From dodgy Covid-19 drug move to ‘insurrection’ denial — a wrap of the year it was for Mapisa-Nqakula
National Assembly speaker and former defence minister Nosiviwe Mapisa-Nqakula has had her fair share of negative reports and allegations of wrongdoing in 2021.
Here’s a wrap of the four times she and her department made news headlines for all the wrong reasons.
Cuban Covid-19 drug
The SA National Defence Force (SANDF) forked out more than R200m to procure close to a million doses of interferon from Cuba to protect members of the defence force from Covid-19.
This was done despite the drug not being registered with the SA Health Products Regulatory Authority (Sahpra). The SANDF also bypassed the procurement laws in importing it into the country.
In February, Mapisa-Nqakula said she didn’t know the drug was not registered with Sahpra.
July unrest — was it an insurrection?
The former minister landed in hot water again in July when she contradicted President Cyril Ramaphosa saying there was no evidence the violence that erupted in parts of KwaZulu-Natal and Gauteng was an insurrection.
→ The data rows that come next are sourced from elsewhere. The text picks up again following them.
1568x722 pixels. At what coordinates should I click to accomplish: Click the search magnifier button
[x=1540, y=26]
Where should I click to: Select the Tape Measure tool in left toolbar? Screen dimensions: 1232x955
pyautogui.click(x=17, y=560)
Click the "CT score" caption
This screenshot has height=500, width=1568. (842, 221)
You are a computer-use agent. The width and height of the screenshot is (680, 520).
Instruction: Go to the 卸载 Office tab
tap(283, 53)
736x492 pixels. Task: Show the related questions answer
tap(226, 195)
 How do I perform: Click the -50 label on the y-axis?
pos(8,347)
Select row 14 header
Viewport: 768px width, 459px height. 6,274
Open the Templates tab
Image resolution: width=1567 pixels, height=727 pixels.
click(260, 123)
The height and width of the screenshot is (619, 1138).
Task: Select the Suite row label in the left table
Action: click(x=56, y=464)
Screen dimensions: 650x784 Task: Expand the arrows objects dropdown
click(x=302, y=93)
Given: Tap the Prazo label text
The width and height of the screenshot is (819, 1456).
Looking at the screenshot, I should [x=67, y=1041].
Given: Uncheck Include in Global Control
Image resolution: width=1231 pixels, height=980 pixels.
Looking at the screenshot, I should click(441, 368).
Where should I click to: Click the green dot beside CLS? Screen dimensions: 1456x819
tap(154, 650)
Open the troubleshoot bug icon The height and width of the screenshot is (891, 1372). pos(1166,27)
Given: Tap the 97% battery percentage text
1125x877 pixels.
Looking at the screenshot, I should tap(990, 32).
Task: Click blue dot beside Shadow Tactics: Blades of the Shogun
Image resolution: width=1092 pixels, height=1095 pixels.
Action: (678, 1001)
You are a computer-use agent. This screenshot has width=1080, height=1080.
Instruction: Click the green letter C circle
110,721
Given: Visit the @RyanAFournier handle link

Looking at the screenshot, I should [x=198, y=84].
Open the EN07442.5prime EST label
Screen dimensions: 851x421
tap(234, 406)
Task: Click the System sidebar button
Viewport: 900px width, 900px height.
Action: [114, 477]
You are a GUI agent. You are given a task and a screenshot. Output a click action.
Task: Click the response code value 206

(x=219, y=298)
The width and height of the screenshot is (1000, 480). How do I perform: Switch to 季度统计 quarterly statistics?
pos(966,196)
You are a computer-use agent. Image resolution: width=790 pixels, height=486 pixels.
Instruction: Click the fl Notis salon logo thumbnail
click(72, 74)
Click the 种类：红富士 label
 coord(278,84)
She said the SANDF had described the unrest as “counterrevolution creeping in, in the form of criminality and thuggery”. This was in contradiction to Ramaphosa who had called it a “failed insurrection” attempt.
Mapisa-Nqakula later conceded the unrest was a failed insurrection.
“The president has spoken. It was an attempted insurrection. I confined myself to counter-revolutionary but ultimately, remember, any element of counterrevolution may lead to insurrection in a country,” she said.
Given the National Assembly speaker chair
Despite the controversy surrounding her, Mapisa-Nqakula was appointed National Assembly speaker in Ramaphosa’s cabinet reshuffle in August.
Former speaker Thandi Modise was appointed the new minister of defence and military veterans.
Call for Mapisa-Nqakula’s removal
The DA in August welcomed the establishment of a parliamentary inquiry into the July unrest, saying security cluster ministers including Mapisa-Nqakula must be sacked if found to have misled the country regarding the insurrection.
R5m ‘corruption’ allegations
Mapisa-Nqakula was accused of allegedly receiving a R5m bribe from a military contractor. She was also accused of blowing R7m on aircraft charters and living it up at luxury hotels. She denied the accusations.
The defence committee dropped the investigation in September after a whistle-blower allegedly sent the committee from pillar to post.
The committee said it took a serious stance on corruption allegations but they must be backed up by credible evidence.